The way they raised me and my three sisters is rare.
Not once in my childhood did my parents mention getting married someday or that marriage was a goal I should have. The goals they taught me to have focused on my dreams.
Even in high school I saw moms push their daughters (my friends) into relationships.
Other girls were groomed only to be wives; not to be their own person or go after their own dreams. Even worse, some were told to ‘settle’, because ‘who knows when a better offer will come’.
My parents were the opposite.
They instilled in us is that we should love God and accomplish our goals. It was all about being whoever/whatever we wanted to be. Never settling.
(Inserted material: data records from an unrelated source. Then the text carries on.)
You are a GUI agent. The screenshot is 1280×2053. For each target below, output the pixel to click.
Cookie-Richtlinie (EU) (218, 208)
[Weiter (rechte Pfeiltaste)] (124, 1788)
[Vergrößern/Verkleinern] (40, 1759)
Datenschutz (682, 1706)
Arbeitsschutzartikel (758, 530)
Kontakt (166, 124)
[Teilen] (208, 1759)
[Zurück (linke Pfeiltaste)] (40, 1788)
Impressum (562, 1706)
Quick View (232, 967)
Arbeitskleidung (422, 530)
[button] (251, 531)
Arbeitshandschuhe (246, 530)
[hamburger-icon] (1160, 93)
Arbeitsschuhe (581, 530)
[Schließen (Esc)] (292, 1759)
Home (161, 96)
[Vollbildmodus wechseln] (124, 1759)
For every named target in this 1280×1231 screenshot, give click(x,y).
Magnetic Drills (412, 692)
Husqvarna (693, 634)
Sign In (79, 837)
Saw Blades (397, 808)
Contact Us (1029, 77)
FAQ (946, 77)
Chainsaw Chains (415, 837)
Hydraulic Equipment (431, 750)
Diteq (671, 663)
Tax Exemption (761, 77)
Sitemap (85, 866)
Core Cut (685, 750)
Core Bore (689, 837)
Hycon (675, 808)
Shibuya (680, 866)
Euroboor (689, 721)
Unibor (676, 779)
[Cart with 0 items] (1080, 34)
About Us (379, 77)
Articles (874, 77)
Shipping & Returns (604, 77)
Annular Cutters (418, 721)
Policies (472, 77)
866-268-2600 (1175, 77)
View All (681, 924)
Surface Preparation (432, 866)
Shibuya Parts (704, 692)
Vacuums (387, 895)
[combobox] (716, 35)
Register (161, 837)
They raised me to be independent, so I wouldn’t be looking for or in need of ‘an offer’.
They helped us to be so proud of who we were that it didn’t shake us when people, while sadly shaking their heads, said ‘are your parents sad they don’t have any sons’? or ‘your poor dad, no sons to carry on his name’.
I would make a joke about us being athletic or that he raised us all to be successful. And then mentally cringe.
Not because my feelings were hurt or because I had pity for my sonless father.
But because I was speaking to a ridiculous person.
I have no idea if my dad was disappointed that none of us were boys. As a kid, it never occurred to me to think about it. Neither of my parents ever mentioned it. They were always so proud of us – they never mentioned they could be prouder if we were male. Or that our family was incomplete.
For that, I am so thankful.
I see some of my peers get more excited about having boys than girls. They make comments about ‘finally having a boy’ – in front of their daughters. Like their daughters were errors on their way to a son.
So your son can inherit your kingdom?
Are you worried about not getting enough goats for your daughter’s hand?
Come on people. It is time to let go of that nonsense.